Applicants' Legal Analysis

    1. Section 15(a) of the Act provides, in relevant part, that it is 
unlawful for any person to act as an investment adviser to a registered 
investment company except pursuant to a written contract that has been 
approved by a vote of a majority of the company's outstanding voting 
securities. Rule 18f-2 under the Act provides that each series or class 
of stock in a series investment company affected by a

[[Page 67031]]

matter must approve that matter if the Act requires shareholder 
approval.
    2. Form N-1A is the registration statement used by open-end 
investment companies. Item 19(a)(3) of Form N-1A requires disclosure of 
the method and amount of the investment adviser's compensation.
    3. Rule 20a-1 under the Act requires proxies solicited with respect 
to an investment company to comply with Schedule 14A under the 
Securities Exchange Act of 1934 (``1934 Act''). Items 22(c)(1)(ii), 
22(c)(1)(iii), 22(c)(8) and 22(c)(9) of Schedule 14A, taken together, 
require a proxy statement for a shareholder meeting at which the 
advisory contract will be voted upon to include the ``rate of 
compensation of the investment adviser,'' the ``aggregate amount of the 
investment adviser's fees,'' a description of the ``terms of the 
contract to be acted upon,'' and, if a change in the advisory fee is 
proposed, the existing and proposed fees and the difference between the 
two fees.
    4. Regulation S-X sets forth the requirements for financial 
statements required to be included as part of a registered investment 
company's registration statement and shareholder reports filed with the 
Commission. Sections 6-07(2)(a), (b), and (c) of Regulation S-X require 
a registered investment company to include in its financial statement 
information about investment advisory fees.
    5. Section 6(c) of the Act provides that the Commission may exempt 
any person, security, or transaction or any class or classes of 
persons, securities, or transactions from any provisions of the Act, or 
from any rule thereunder, if such exemption is necessary or appropriate 
in the public interest and consistent with the protection of investors 
and the purposes fairly intended by the policy and provisions of the 
Act.
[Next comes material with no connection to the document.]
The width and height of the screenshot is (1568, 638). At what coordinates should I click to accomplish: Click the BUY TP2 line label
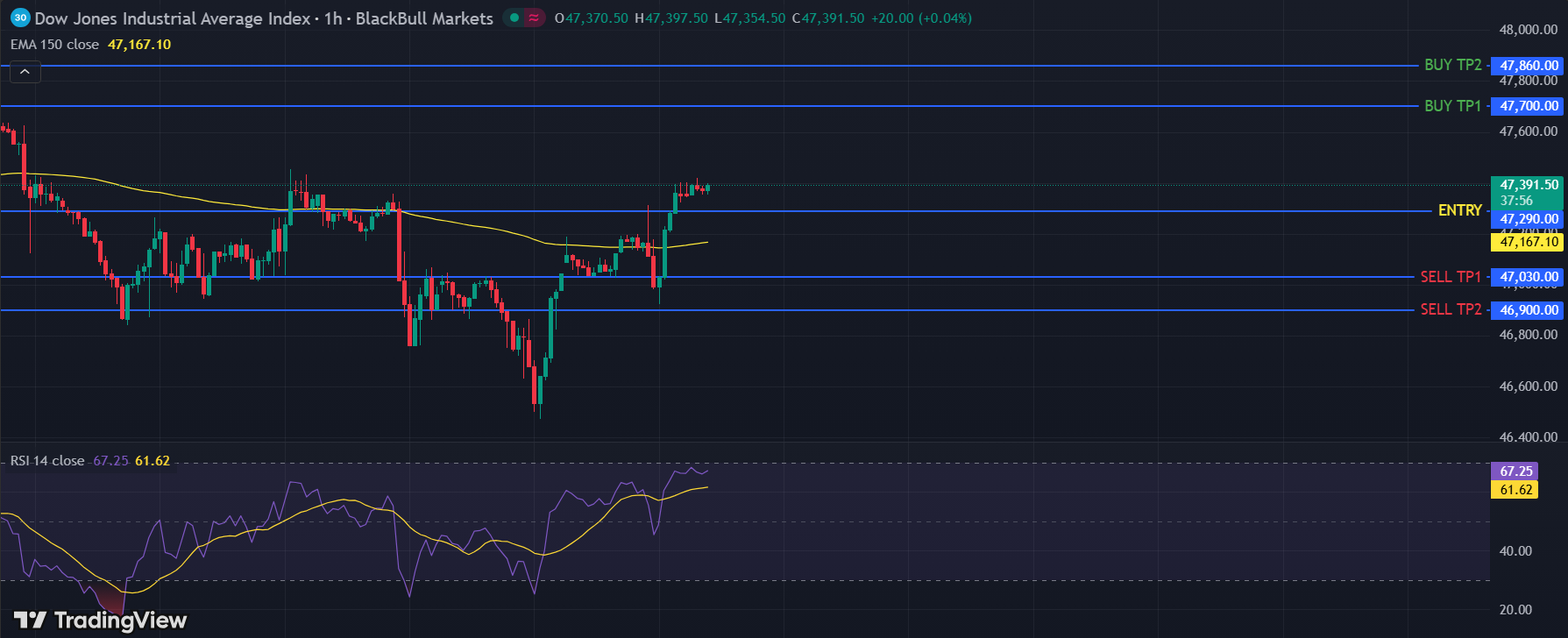click(1452, 65)
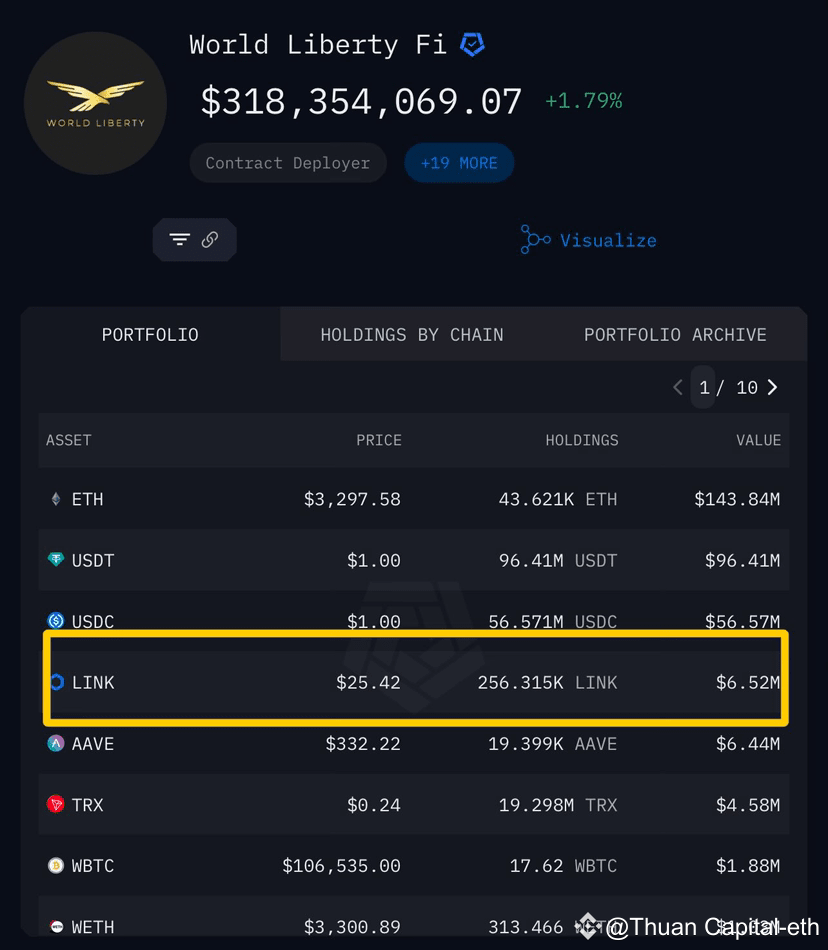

Applicants state that the requested relief meets this standard for 
the reasons discussed below.
    6. Applicants assert that the shareholders expect the Advisor, 
subject to the review and approval of the Board, to select the 
Subadvisors who are best suited to achieve the Fund's investment 
objectives. Applicants assert that, from the perspective of the 
shareholder, the role of the Subadvisors is substantially equivalent to 
that of the individual portfolio managers employed by traditional 
investment company advisory firms. Applicants state that requiring 
shareholder approval of each Subadvisory Agreement would impose 
unnecessary delays and expenses on the Funds and may preclude the Funds 
from acting promptly when the Advisor and Board consider it appropriate 
to hire Subadvisors or amend Subadvisory Agreements. Applicants note 
that the Advisory Agreements and any Subadvisory Agreements with 
Affiliated Subadvisors will remain subject to the shareholder approval 
requirements of section 15(a) of the Act and rule 18f-2 under the Act.
    7. If a new Subadvisor is retained in reliance on the requested 
order, the Funds will inform shareholders of the hiring of a new 
Subadvisor pursuant to the following procedures (``Modified Notice and 
Access Procedures''): (a) within 90 days after a new Subadvisor is 
hired for any Fund, that Fund will send its shareholders either a 
Multi-manager Notice or a Multi-manager Notice and Multi-manager 
Information Statement; \4\ and (b) the Fund will make the Multi-manager 
Information Statement available on the Web site identified in the 
Multi-manager Notice no later than when the Multi-manager Notice (or 
Multi-manager Notice and Multi-manager Information Statement) is first 
sent to shareholders, and will maintain it on that Web site for at 
least 90 days. In the circumstances described in the application, a 
proxy solicitation to approve the appointment of new Subadvisors 
provides no more meaningful information to shareholders than the 
proposed Multi-manager Information Statement. Moreover, the Board will 
comply with the requirements of sections 15(a) and 15(c) of the 1940 
Act before entering into or amending Subadvisory Agreements.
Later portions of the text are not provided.